Preparing For a GAstroid Strike

by Mike Levin SEO & Datamaster, 11/15/2009

The Google Chrome browser set off a performance war centered around JavaScript and will soon support native code and 3D graphics, meaning in-browser Halo-like performance. The Google Chrome OS is due out any day, which is likely to let you boot in seconds on a broad diversity of hardware. On this Chrome OS/Browser platform, if you want a language that brushes aside the arcane overhead of C++ while providing Python-like elegance, you may eventually be able to use the Google language, Go, created by the inventors of Unix itself!

If Go catches on, you could have language to rule them all—a replacement for JavaScript in the browser, a replacement to compiled C-encumbered C++, and a replacement for agile P-scripting languages  (PERL, PHP, etc.). Apps that feel a bit too much like Web-apps, like Google Docs and Wave, suddenly start feeling a lot more like native apps, aided not just from code execution with Go, but also with a 50% Internet communication speed boost, thanks to the Google-innovated SPDY Web protocol alternative to HTTP.

And in the meantime, Google’s making JavaScript as fast and pretty as possible with initiatives like Closure, providing both easy user-interface bits in the browser, and the ability to compress and optimize them for performance. You say your work needs to be server-based? No problem. Just slam out a free virtual instance of a server with Google App Engine.

Getting the picture? There’s potentially a tectonic shift coming. A Google asteroid heading straight into the information technology world amounting to nothing less than a K-T boundary extinction event. Google isn’t just for search any more. They’re able to leverage their stellar success in search and advertising to potentially re-write the rules of IT.

Sure, for this tectonic shift vision to occur, tons of experimental and unproven technologies need to take hold. The whole Geoffrey Moore adoption cycle needs to occur, with much of the world fighting tooth-and-claw against it. The solutions first need to get polished, then a generational influx of youngsters who never knew anything different needs to occur. Basically the same thing that happened with DOS to Windows, or C/C++ to Java, or VAX to Linux/BSD.

But what Google’s stuff has going for it that could accellerate the process, even for us old fogies, is that it’s feeling pretty darn  appealing, with all the proprietary stink fanned off due to open sourcing so much out of the gate.

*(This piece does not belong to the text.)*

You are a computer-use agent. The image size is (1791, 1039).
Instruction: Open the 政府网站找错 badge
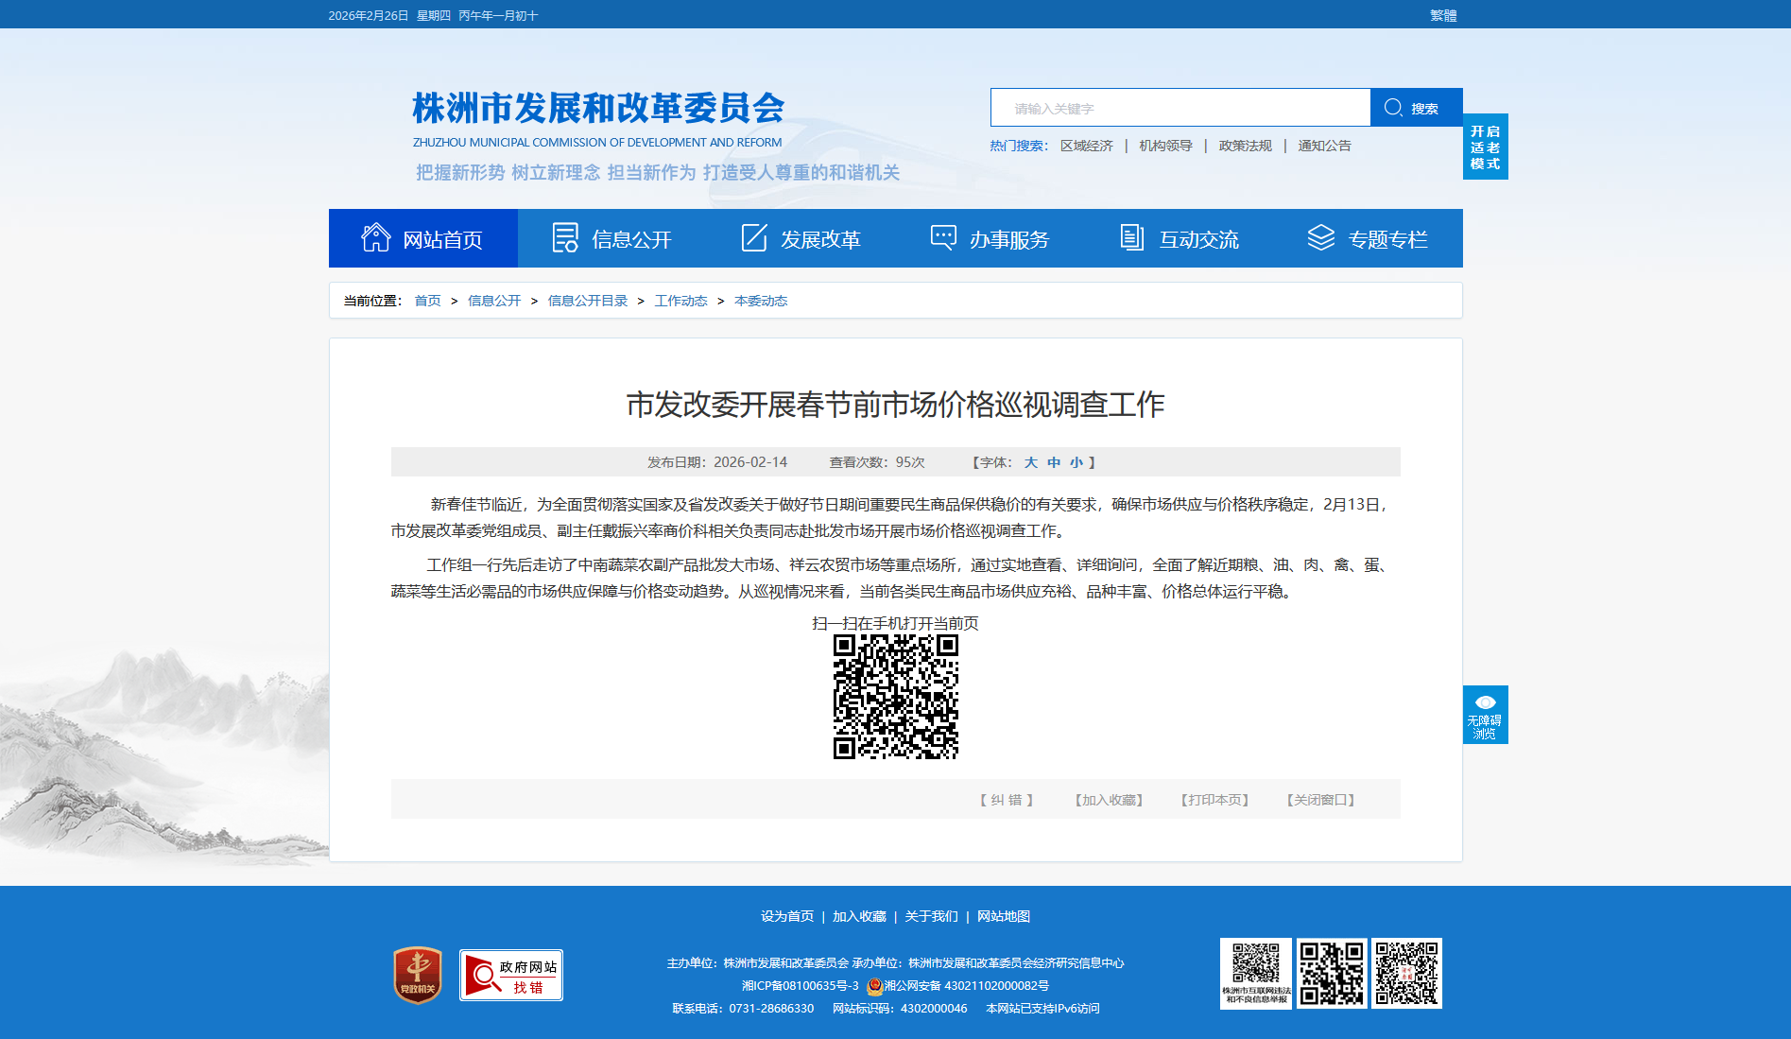[x=511, y=976]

For example, Go is open source from the start. All this open sourcing means that Google is stating that adoption is more important to them than short-term profits. This spells out a long-term disruption strategy—an attempt to render all competitive and proprietary technology inferior, passe and moot—truly dinosaurs stuck in the cross-hairs of a giant GAstroid.

I speak from the heart, because I myself have been rendered into a dinosaur several times in my career, continually having to reinvent myself and jockeying for a seat at the mammal table. I started programming at 12 years old on TRS-80’s. My first personal computer was a Coleco Adam at 13 years old. Then I got a Commodore Amiga when I was 18. Then I moved to DOS and Windows, though my heart was still with the Amiga. I even had a shot at Unix System V release 4 circa 1991, and passed it over. Ha ha ha!

Most recently, it’s getting myself off vintage Microsoft Active Server Page and onto the next thing, which I believed would have enough life in it to make it worth it. But I feel this tectonic shift coming, and am frustrated at all the everything-depends-on-everything interdependencies. I alternatively tried .NET, Java, and Ruby. None stuck, until my work FORCED me to take up something that Google supported, and had pre-written API libraries. I finally looked at Python.

So finally, I ended up on Linux as my OS, Vim as my text editor, Python as my language, Apache2 as my webserver, and anything with an abstracted API as my database. Read between the lines here. I’m preparing for impact.

I can’t tell the future, but I can tell what the turtles and alligators of the new world are going to be. Google is not throwing away Linux as a way of booting a machine far enough to get a browser running. They’re not throwing away the browser. So Unix is the turtle, and text editors like emacs or vim are the alligators. The language is a bit tougher, and something of a gamble, like on small mammal’s or birds. I’m putting my money on Python, but will keeping an eye on Go.

Unix-like OSes and Web-browsers seem to have the tough hide and survivor qualities of turtles and alligators. Languages and protocols are another story, but we can infer.

I’m tempted to extend this metaphor to talk about the things that MIGHT be long-term casualties, such as C++, HTTP and JavaScript. But I’ll stop with just calling out where I think it’s safe. Learn Unix-like OSes. Master a ubiquitous powerful text editor that serve as an IDE. Gamble on a language that you feel is not philosophically and technically facing a dead-end. And be prepared to thrive in a time of great uncertainty when everyone else is finding their sunlight and food sources cut off.